18 Ocak 2013 Cuma

Birand'ın Ölümünün Düşündürdükleri


         Çok tanınmış biriydi o, bu nedenle arkasından herkesin söylecek bir sözü var, bu son derece olağan muhtemelen yaşarken o da bunu biliyordu, tahmin ediyordu. Arkasından methiyeler düzen de var, sözünü sakınmadan yargılayan da. Bu da son derece olağan. Beni asıl düşündüren ölüm karşısındaki tavrımız, çoğunlukla travmatik ve riyakar.
          O kişiyle hayattayken paylaşmadığımız şefkati, yüzüne bir kez bile söylemediklerimizi arkasından gözyaşlarıyla yol yapıyoruz. Bu tam olarak mevtaya duyduğumuz hisleri mi yansıtıyor; yoksa ölüm karşısındaki acizliğimizi ve  yaşama yeterince akıtamadığımız sevgi sebebiyle topluca günah çıkarıyor oluşumuzu mu?   Bilemiyorum.  Söz konusu insan olunca herşey her zaman karmaşıktır. Ve her zaman bir parça da dağınık kalmalı diye düşünüyorum. Her seferinde konuyu bir yere bağlamak ya da kesin yargıya varmak için kendimizi zorlamamalıyız. Hayattaki tek gerçek 'değişimdir' çünkü... Her an her saniye değişiriz biz.
             Bir de diğer tarafa bakalım:  Ölüm söz konusu olduğunda dünya meseleleri sona erer. Burada yaşanan burada kalır, arkada kalanlar olarak bizden beklenen gidenden razı olmaktır. Buna rağmen ölüm karşısında bile öfkesine söz geçiremeyenler olacaktır. İçimizde kalmıştır çünkü; açıklayamadığımız bir yerlere dokunmakta, katlanamadığımız bir şeylere basmakta, bir yarayı kanatmakta, içimizdeki bölünmüşlüğü hatırlatmaktadır bize. Aslında tüm duygularımız gibi bunun da ölen kişiyle hiçbir ilgisi yoktur, ister uzaktan izlediğimiz bir ünlü, ister en yakın hasımımız olsun. Hissettiklerimiz bizimle ilgilidir fakat öfkemiz ölüm karşısında bile dinmiyorsa o zaman bizim için tehlike çanları çalıyordur diye düşünüyorum.
               Riyakarız çünkü ölüm bizim için bir travma, ölen her kim olursa olsun.

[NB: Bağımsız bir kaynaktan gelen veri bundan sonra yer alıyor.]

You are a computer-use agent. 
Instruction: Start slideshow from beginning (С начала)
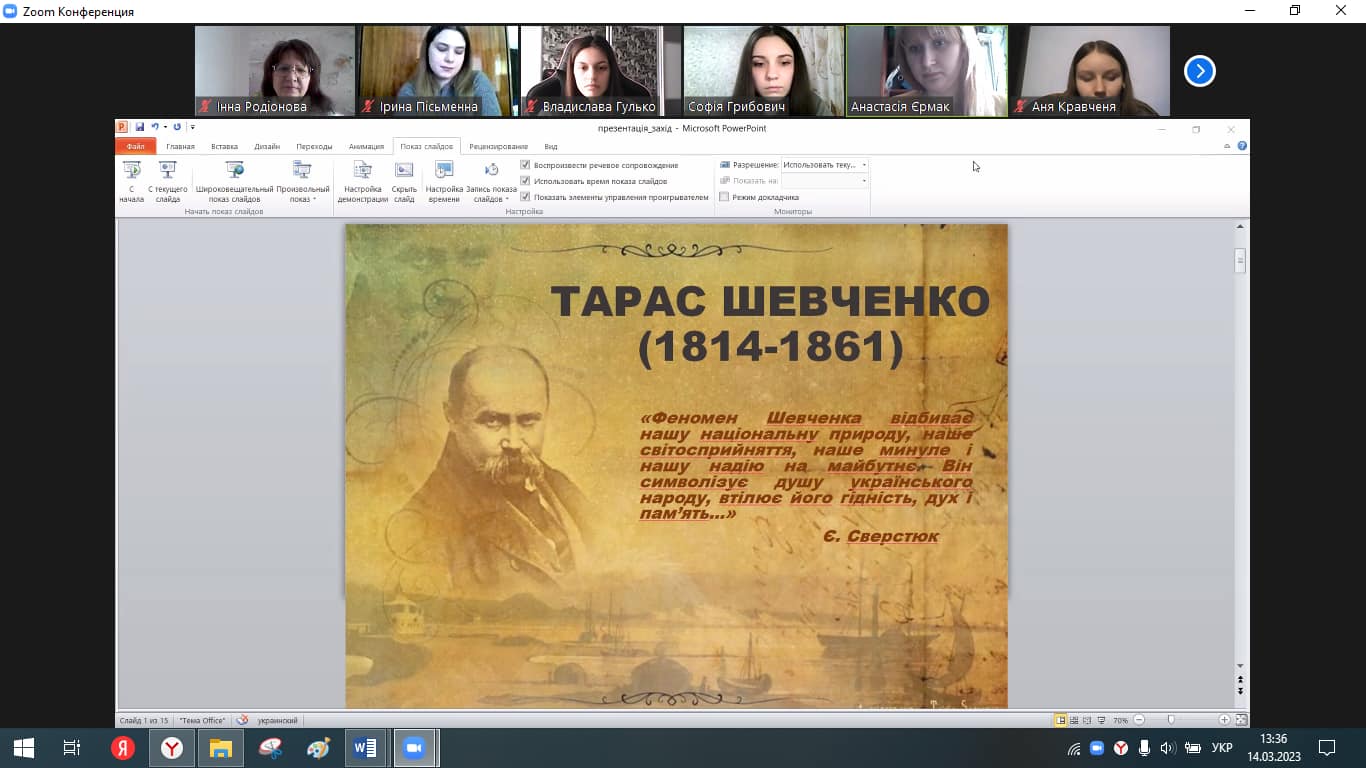[131, 181]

Riyakarlığımızın sebebi de bu travma, oysa anahtar ne ölenin ne de kendimizin mükemmel olduğunu kabul etmekte. Ne inançlarımız, ne vardığımız yargılar, ne de kabul ettiğimiz doğrular mükemmel.  Yine Carl Gustav Jung'dan bir alıntı, bu aralar çok taktım farkındayım ama hiçbir yere duvar koymadan; sonsuz bir anlayışla sınırsız açıklamalar sunuyor. Ben ne yapabilirim?

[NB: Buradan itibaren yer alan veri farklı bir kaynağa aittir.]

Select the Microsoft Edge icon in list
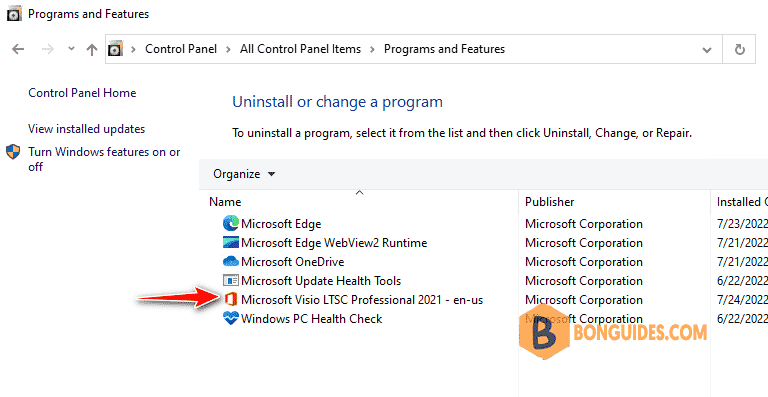This screenshot has height=397, width=768. pyautogui.click(x=230, y=224)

 Bakın ömrünün son günlerinde ne yazmış...  


“Kendime hayretle, hayal kırıklığıyla, hoşnutlukla bakıyorum. Kederliyim, bunalımdayım, coşkuluyum. Ben bunların hepsiyim aynı anda, ama toplayıp da sonucunu bulamam. Nihai değer veya değersizliği belirleme yeteneğine sahip değilim; kendim ve hayatım hakkında hiçbir yargım yok. Tamamen emin olduğum hiçbir şey yok. Hiçbir şey hakkında hiçbir kesin kanaatim yok. Yalnızca doğduğumu, varolduğumu biliyorum ve bana öyle geliyor ki bir şekilde taşınıp getirilmişim buraya. Bilmediğim bir şeyin temeli üzerinde yaşıyorum.”